- PASSAGE GIVEN
+===+

Closed jkbonfield closed 3 months ago
Thank you for this! Can you update the documentation as well please, doc/bcftools.txt?
So this change would, for example, allow -W=tbi
to work as a short option. It's not really the way short options are meant to be used with optional arguments however, but I feel it's less likely to be a source of confusion and questions than going with the official nomenclature of -Wtbi
(which still works).
It simplifies the usage too, as we wouldn't need to split it into -W[FMT], --write-index[=FMT]
.
It appears the frequent strategy though, if we want both long and short opts, is normally not to make them have optional args and have two options. Eg -W, --write-index
plus --index-fmt FMT
.
Thoughts?
diff --git a/vcfview.c b/vcfview.c
index c53ca1d0..43845af7 100644
--- a/vcfview.c
+++ b/vcfview.c
@@ -550,7 +550,7 @@ static void usage(args_t *args)
fprintf(stderr, " -u/U, --uncalled/--exclude-uncalled Select/exclude sites without a called genotype\n");
fprintf(stderr, " -v/V, --types/--exclude-types LIST Select/exclude comma-separated list of variant types: snps,indels,mnps,ref,bnd,other [null]\n");
fprintf(stderr, " -x/X, --private/--exclude-private Select/exclude sites where the non-reference alleles are exclusive (private) to the subset samples\n");
- fprintf(stderr, " --write-index[=FMT] Automatically index the output files [off]\n");
+ fprintf(stderr, " -W, --write-index[=FMT] Automatically index the output files [off]\n");
fprintf(stderr, "\n");
exit(1);
}
@@ -617,11 +617,11 @@ int main_vcfview(int argc, char *argv[])
{"phased",no_argument,NULL,'p'},
{"exclude-phased",no_argument,NULL,'P'},
{"no-version",no_argument,NULL,8},
- {"write-index",optional_argument,NULL,10},
+ {"write-index",optional_argument,NULL,'W'},
{NULL,0,NULL,0}
};
char *tmp;
- while ((c = getopt_long(argc, argv, "l:t:T:r:R:o:O:s:S:Gf:knv:V:m:M:aAuUhHc:C:Ii:e:xXpPq:Q:g:",loptions,NULL)) >= 0)
+ while ((c = getopt_long(argc, argv, "l:t:T:r:R:o:O:s:S:Gf:knv:V:m:M:aAuUhHc:C:Ii:e:xXpPq:Q:g:W::",loptions,NULL)) >= 0)
{
char allele_type[9] = "nref";
switch (c)
@@ -750,7 +750,7 @@ int main_vcfview(int argc, char *argv[])

+===+

- Target position records
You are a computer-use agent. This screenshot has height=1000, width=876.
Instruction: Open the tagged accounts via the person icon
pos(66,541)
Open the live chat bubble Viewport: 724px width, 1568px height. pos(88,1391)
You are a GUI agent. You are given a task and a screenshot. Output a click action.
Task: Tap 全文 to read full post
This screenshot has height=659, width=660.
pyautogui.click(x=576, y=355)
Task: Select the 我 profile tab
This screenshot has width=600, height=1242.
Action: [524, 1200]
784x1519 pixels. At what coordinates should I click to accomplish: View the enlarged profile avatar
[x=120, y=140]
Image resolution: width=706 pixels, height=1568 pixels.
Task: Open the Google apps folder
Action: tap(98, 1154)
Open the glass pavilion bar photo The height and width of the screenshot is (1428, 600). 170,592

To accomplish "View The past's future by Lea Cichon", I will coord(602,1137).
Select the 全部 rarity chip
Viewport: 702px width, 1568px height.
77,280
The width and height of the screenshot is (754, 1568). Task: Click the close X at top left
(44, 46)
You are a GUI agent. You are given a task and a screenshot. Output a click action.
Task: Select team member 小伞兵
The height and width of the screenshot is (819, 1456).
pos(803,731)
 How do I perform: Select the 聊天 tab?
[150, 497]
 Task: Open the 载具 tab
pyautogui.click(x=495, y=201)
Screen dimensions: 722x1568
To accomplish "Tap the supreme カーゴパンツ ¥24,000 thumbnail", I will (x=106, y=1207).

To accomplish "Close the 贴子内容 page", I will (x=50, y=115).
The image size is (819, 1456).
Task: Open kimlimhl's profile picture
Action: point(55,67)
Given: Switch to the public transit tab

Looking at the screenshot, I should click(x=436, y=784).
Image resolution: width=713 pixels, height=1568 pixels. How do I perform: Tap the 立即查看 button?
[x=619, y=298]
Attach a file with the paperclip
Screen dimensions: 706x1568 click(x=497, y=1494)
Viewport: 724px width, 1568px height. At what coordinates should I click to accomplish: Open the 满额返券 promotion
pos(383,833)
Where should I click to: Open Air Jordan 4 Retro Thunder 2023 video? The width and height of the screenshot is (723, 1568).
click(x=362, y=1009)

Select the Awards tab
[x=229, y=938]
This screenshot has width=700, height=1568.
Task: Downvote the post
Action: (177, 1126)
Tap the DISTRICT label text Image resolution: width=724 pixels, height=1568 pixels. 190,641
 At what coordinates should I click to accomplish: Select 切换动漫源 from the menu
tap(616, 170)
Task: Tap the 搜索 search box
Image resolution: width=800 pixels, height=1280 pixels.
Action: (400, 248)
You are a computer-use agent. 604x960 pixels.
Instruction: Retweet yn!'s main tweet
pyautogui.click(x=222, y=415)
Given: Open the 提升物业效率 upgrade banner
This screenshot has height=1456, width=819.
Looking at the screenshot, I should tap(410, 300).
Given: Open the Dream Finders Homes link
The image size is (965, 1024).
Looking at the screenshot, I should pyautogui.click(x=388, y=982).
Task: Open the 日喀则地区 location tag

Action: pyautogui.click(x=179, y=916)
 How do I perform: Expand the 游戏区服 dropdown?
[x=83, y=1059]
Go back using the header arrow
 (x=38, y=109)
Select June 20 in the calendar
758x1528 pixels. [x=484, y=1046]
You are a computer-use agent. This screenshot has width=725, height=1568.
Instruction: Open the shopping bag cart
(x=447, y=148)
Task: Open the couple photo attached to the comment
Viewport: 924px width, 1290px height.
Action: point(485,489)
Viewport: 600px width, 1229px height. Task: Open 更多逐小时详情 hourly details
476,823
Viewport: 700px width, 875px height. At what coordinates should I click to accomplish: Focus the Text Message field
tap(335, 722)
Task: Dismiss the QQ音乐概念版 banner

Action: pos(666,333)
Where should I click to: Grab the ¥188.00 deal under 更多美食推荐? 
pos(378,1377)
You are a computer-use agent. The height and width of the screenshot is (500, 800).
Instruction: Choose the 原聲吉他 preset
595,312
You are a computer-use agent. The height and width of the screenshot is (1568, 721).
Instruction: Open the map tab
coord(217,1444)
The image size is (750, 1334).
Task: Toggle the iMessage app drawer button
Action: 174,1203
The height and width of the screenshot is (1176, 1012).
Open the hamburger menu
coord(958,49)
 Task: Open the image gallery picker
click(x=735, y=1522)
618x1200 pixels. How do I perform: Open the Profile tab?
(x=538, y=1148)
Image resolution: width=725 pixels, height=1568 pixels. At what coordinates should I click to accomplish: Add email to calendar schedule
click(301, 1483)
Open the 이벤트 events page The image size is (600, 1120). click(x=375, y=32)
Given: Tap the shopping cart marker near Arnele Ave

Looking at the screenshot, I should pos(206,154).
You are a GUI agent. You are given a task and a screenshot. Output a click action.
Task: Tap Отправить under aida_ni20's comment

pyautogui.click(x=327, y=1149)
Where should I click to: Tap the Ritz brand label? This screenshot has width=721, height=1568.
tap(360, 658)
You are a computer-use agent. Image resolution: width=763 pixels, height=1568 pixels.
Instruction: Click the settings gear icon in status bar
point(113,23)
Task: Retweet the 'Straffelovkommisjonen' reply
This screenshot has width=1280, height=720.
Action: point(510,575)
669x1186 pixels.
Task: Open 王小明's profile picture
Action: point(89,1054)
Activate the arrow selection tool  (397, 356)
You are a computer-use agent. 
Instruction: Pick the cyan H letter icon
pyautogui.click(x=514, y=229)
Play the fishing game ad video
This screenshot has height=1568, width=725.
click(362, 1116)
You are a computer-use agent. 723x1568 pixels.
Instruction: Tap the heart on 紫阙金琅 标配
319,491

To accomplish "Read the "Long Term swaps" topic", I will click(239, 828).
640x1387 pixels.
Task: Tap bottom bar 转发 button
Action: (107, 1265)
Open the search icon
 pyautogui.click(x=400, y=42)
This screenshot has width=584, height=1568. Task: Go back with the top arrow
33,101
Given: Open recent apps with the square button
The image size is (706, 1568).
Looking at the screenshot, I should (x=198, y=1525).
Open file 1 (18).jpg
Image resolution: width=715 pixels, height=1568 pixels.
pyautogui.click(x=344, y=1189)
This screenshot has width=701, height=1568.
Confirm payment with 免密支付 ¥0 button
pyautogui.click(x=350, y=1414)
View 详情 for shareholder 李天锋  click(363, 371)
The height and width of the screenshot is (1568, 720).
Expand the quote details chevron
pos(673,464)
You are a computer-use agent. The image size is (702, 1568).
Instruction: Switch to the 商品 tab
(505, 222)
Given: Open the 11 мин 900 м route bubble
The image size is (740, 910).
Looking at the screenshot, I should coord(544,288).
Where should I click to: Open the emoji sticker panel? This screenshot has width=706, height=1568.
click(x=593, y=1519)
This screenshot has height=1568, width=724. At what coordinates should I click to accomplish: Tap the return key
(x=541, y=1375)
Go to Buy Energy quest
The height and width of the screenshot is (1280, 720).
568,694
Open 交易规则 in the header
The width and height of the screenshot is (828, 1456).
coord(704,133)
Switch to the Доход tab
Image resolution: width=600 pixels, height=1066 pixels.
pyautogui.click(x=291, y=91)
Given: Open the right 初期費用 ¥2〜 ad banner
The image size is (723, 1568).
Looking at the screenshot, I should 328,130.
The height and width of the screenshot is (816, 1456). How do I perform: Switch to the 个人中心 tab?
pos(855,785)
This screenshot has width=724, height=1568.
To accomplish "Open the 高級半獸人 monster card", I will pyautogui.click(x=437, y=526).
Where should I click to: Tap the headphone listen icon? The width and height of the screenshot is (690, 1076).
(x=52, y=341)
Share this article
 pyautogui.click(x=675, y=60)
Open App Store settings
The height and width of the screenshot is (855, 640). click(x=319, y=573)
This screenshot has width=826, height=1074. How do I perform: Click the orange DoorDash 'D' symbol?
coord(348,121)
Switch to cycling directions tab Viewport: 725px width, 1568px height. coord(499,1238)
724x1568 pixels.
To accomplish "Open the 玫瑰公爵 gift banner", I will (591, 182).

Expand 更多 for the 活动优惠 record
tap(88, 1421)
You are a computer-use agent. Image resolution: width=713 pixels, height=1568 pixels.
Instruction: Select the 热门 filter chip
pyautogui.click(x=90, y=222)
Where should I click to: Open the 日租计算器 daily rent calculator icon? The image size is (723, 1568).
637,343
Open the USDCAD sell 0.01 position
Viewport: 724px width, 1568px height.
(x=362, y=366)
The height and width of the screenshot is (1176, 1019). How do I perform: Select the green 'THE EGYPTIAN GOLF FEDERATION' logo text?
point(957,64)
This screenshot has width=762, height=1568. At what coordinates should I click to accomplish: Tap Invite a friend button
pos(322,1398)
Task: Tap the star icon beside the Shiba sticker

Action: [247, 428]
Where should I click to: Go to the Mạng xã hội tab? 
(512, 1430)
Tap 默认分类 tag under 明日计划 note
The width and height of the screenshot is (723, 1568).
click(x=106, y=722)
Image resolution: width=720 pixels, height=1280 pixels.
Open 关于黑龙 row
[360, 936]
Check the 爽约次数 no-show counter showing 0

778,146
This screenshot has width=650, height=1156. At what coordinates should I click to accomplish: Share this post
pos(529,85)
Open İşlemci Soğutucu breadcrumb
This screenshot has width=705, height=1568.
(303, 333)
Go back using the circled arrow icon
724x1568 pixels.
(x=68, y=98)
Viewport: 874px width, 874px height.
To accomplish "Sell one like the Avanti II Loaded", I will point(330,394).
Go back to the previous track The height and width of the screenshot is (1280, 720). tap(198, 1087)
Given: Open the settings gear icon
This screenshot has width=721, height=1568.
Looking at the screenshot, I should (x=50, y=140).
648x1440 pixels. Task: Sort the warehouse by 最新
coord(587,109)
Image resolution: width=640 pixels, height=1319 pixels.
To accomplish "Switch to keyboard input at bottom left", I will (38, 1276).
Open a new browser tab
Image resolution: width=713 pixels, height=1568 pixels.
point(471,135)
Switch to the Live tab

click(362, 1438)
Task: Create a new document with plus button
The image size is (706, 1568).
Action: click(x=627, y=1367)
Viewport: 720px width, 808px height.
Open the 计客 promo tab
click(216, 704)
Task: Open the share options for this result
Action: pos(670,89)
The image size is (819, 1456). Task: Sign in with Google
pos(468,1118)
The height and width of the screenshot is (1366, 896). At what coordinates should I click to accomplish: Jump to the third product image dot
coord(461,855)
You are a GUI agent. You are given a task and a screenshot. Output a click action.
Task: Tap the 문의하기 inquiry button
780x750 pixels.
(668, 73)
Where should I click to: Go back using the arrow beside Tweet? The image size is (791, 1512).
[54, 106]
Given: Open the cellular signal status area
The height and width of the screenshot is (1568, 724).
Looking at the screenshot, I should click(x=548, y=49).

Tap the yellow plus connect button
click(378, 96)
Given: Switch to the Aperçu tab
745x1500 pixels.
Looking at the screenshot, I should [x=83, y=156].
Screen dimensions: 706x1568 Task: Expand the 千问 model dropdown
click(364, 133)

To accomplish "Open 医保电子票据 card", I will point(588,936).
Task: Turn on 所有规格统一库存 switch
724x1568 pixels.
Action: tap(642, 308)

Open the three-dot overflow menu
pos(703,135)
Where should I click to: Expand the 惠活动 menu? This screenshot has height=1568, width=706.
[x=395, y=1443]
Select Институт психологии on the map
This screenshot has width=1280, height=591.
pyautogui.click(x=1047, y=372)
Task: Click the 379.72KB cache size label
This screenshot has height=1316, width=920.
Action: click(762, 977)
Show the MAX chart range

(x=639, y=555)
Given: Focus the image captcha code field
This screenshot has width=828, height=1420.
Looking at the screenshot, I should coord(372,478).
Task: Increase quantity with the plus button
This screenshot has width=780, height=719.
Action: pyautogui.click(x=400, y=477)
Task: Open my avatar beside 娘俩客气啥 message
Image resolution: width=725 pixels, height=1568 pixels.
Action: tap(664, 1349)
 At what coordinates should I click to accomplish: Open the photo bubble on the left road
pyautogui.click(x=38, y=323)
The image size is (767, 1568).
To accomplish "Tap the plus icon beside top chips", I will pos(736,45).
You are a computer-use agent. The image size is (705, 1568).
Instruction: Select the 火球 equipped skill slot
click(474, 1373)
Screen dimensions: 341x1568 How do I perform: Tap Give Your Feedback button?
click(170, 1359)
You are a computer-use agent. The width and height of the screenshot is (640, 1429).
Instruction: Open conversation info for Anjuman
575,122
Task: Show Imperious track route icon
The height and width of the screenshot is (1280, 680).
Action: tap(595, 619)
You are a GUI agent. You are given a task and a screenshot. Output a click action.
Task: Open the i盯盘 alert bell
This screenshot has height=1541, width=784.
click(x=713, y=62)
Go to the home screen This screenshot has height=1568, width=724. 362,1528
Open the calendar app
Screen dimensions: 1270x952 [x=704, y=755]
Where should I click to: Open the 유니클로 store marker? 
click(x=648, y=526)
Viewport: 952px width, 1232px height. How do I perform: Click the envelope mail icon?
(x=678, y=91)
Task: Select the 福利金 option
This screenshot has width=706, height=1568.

+===+

- CHALLENGE A
In the discussion of the -W short option, which documentation file is the author asked to update?
- CHALLENGE B
Carry the thread on the -W write-index option forward from the point where it stops.

- EXPECTED ANSWER A
doc/bcftools.txt

- EXPECTED ANSWER B
break;
case 9 : args->n_threads = strtol(optarg, 0, 0); break;
case 8 : args->record_cmd_line = 0; break;
- case 10 :
+ case 'W' :
if (!(args->write_index = write_index_parse(optarg)))
error("Unsupported index format '%s'\n", optarg);
break;
diff --git a/version.c b/version.c
index ea112f60..cf2c6d51 100644
--- a/version.c
+++ b/version.c
@@ -119,9 +119,9 @@ int write_index_parse(char *arg) {
int fmt = HTS_FMT_CSI;
if (arg) {
- if (strcmp(arg, "csi") == 0)
+ if (strcmp(arg, "csi") == 0 || strcmp(arg, "=csi") == 0)
fmt = HTS_FMT_CSI;
- else if (strcmp(arg, "tbi") == 0)
+ else if (strcmp(arg, "tbi") == 0 || strcmp(arg, "=tbi") == 0)
fmt = HTS_FMT_TBI;
else
return 0;
Ok I added -W in there too.
I'm unsure if we want to support -W=tbi
as well as -Wtbi
, but personally I dislike the latter and prefer the former as it shows consistency with long options and is distinct from the mandatory option versions. Either way, it's a trivial couple lines to tweak in version.c so I'll let you decide (and a whole raft of search and replace in the docs).
Also fixed a couple other doc issues in the process.
Note I didn't change the usage statements to be more verbose. IMO it doesn't need it, and I dislike huge long lines (some of them are 160 characters, which breaks most unix conventions). I don't think you'd like me line-wrapping them either, as we've had that discussion in the past. So again, if you want that doing, I'll let you make that editorial decision at merge.
It appears the frequent strategy though, if we want both long and short opts, is normally not to make them have optional args and have two options. Eg -W, --write-index plus --index-fmt FMT.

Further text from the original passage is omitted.